Nesse contexto, criam-se novas possibilidades para o capital na ordem interna, mesmo diante da crise vivenciada pelo capital em geral, demonstrando, como afirma Oliveira (2003, p. 62) uma diferenciação da tese básica da dependência, de que só há possibilidades de desenvolvimento do capital diante de uma sincronia entre os movimentos interno e externo.

Conforme afirma Oliveira (2003, p. 50-51) esse processo desembocou num modelo de concentração de capital interno que possibilitou a expansão da produção para a fabricação de bens de consumo duráveis, como forma de garantir as necessidades de acumulação e não as necessidades do consumo, com substituição do modelo de importação de tais bens.

Oliveira (2003, p. 54-55) indica que o crescimento industrial ocorrido entre os anos de 1939 a 1969 alavancou o crescimento do setor terciário que absorveu parte da força de trabalho, colaborando assim, para o desenvolvimento econômico do modo de produção capitalista.
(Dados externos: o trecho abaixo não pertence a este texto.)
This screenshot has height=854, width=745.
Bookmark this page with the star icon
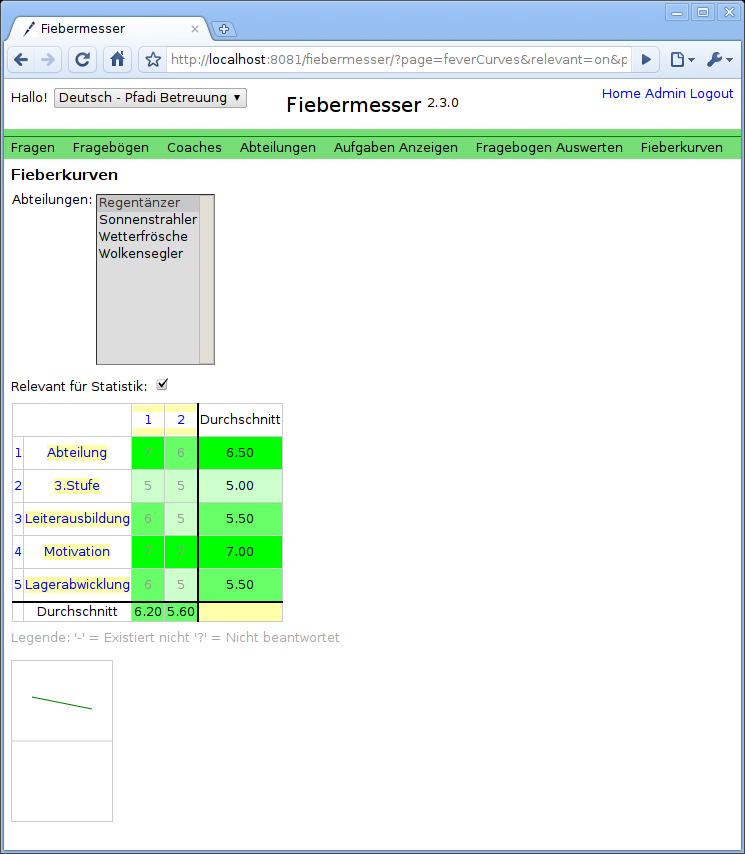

A aceleração do crescimento, cujo epicentro passa a ser a indústria, exige, das cidades brasileiras – sedes por excelência do novo ciclo de expansão -, infraestrutura e requerimentos em serviços para os quais elas não estavam previamente dotadas. A intensificação do crescimento industrial, que em 30 anos passa de 19% para 30% de participação no produto bruto, não permitirá uma intensa e simultânea capitalização nos serviços, sob pena de esses concorreram com a indústria propriamente dita pelos escassos fundos disponíveis para a acumulação capitalística. (OLIVEIRA, 2003, p. 56)

Assim como o desenvolvimento do capitalismo no Brasil se deu de forma distinta dos países de economia central, além das singularidades do país perante as particularidades do desenvolvimento do capitalismo nos países da América Latina, a política social implementada no Brasil também encontra suas determinações próprias.